Your tasks
1. In the resveratrol text, what model did the Seo 2012 study use?
2. Reproduce the resveratrol text from "1. Of the neuroblastoma" to "protect the cells.", with "resveratrol" renamed to "compound R".
3. Write what follows the resveratrol text, continuing from its last sentence.

Study text
# # #
While reseveratrol has been in the news for a few years, these two studies are to my knowledge the first to look at resveratrol as a potential antiprion agent.  The first study, Seo 2012, used human neuroblastoma cells challenged with synthetic PrP 106-126 as a model.  So right away you have a big disclaimer: this study didn’t use actual prions.  But that being said, Seo used an impressive battery of different experiments to show that resveratrol inhibits cell death via SIRT1 activation after the cells are challenged with PrP 106-126.  Here are a few of the logical steps:

  1. Of the neuroblastoma cells challenged with PrP 106-126 as controls, about 40% had died after 36 hours.  Those treated with resveratrol were partly rescued– on the bar charts it looks like only about 20% of the cells died instead of 40%.  So resveratrol appeared to protect the cells.
# # #
(Stored data entries)
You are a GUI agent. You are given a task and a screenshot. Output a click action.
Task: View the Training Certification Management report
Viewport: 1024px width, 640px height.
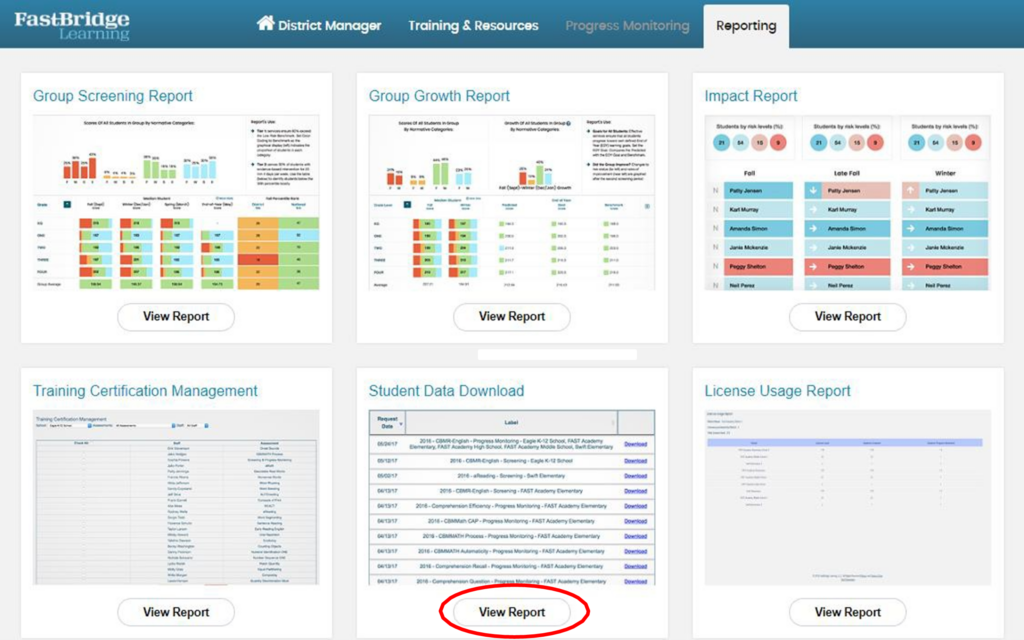click(x=176, y=611)
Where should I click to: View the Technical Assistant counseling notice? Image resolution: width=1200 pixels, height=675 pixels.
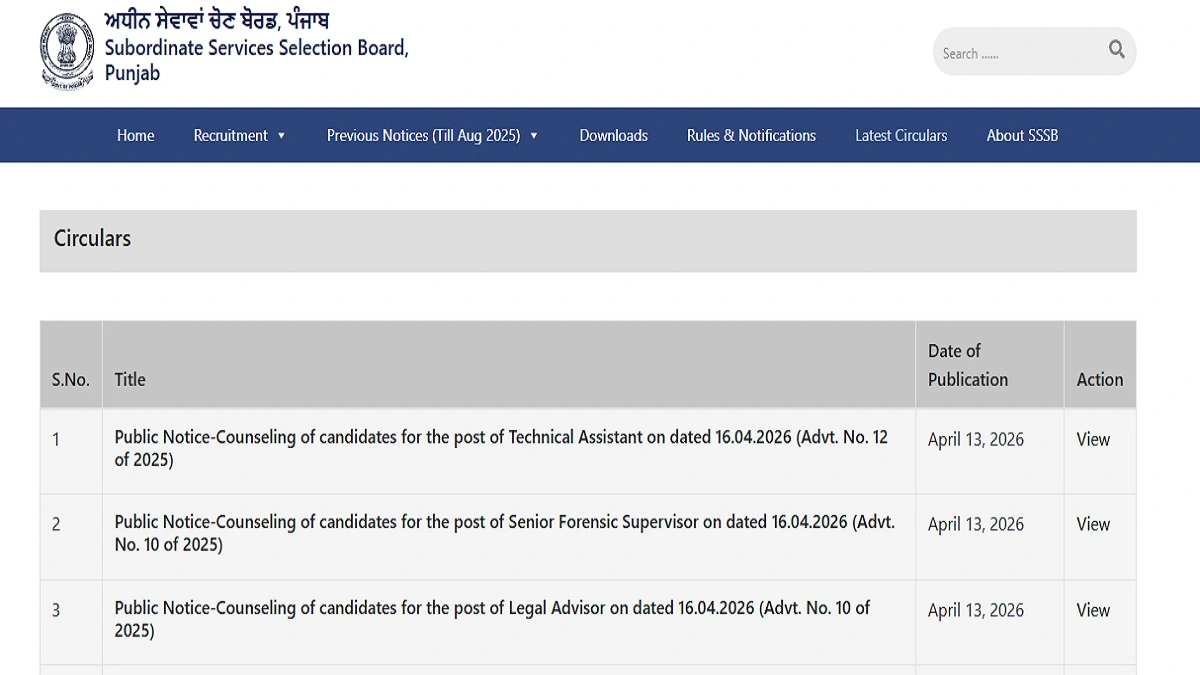[x=1092, y=439]
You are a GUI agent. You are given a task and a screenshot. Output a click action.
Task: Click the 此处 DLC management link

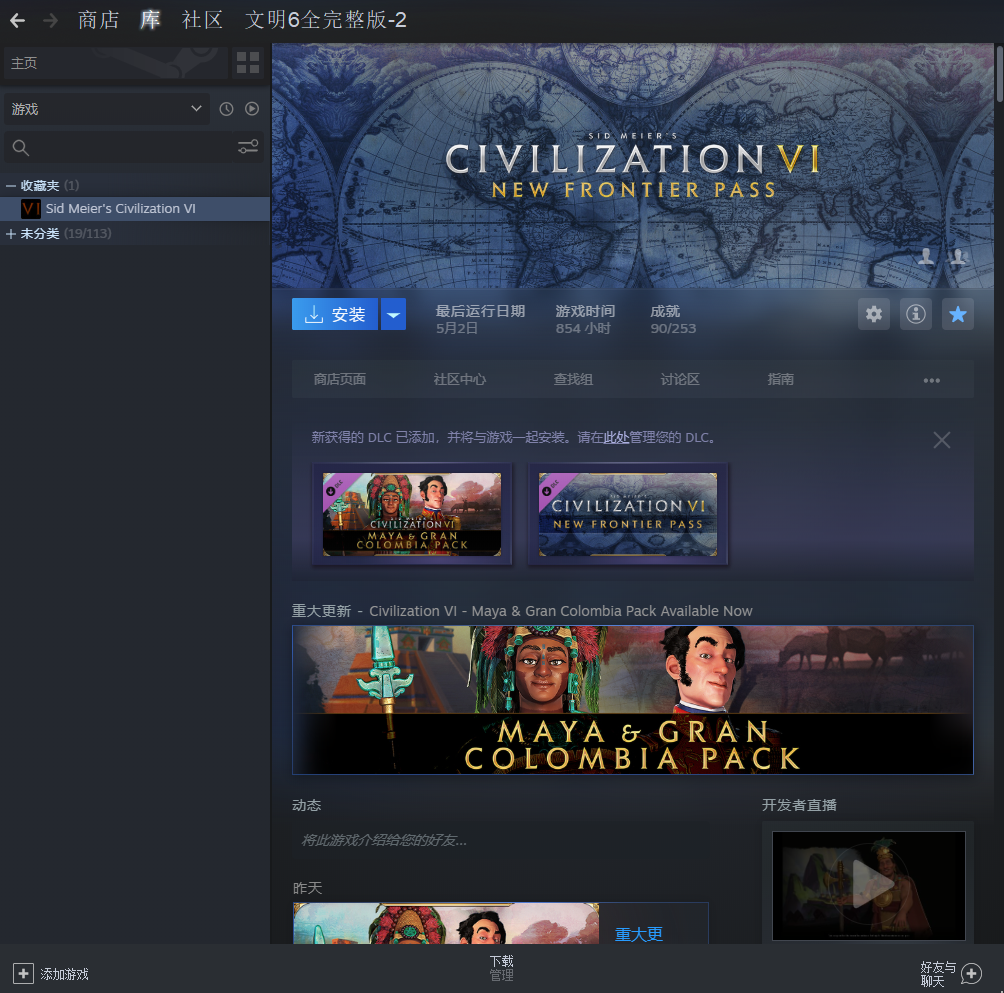[x=616, y=438]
# # #
Task responses
1. Human neuroblastoma cells challenged with synthetic PrP 106-126.

2.
1. Of the neuroblastoma cells challenged with PrP 106-126 as controls, about 40% had died after 36 hours.  Those treated with compound R were partly rescued– on the bar charts it looks like only about 20% of the cells died instead of 40%.  So compound R appeared to protect the cells.

3.
  2. SIRT1 expression and activity were measured and did increase in response to resveratrol, suggesting this was indeed the mechanism by which resveratrol acted.
  3. p53 and p65 (two transcription factors) were less acetylated in the cells treated with resveratrol, suggesting SIRT1′s deacetylase activity might be involved.
  4. Knockdown of SIRT1 using siRNA abolished the protective effect of reseveratrol, while sirtinol (an anti-sirtuin molecule) increased cell death; both of these findings provide further evidence that SIRT1 activation is reseveratrol’s mechanism of action for protecting the cells from cell death in this experiment.
  5. Overexpression of SIRT1 by adding an additional copy of it as a transgene in the cells provided protective effects similar to resveratrol, again confirming the role of SIRT1 in resveratrol’s effect.

So all this tells a simple story: resveratrol > more SIRT1 activity > less cell death.  The title of the article, “SIRT1, a histone deacetylase, regulates prion protein-induced neuronal cell death”, points to the authors’ confidence at the time that deacetylase activity was indeed SIRT1′s mechanism of action.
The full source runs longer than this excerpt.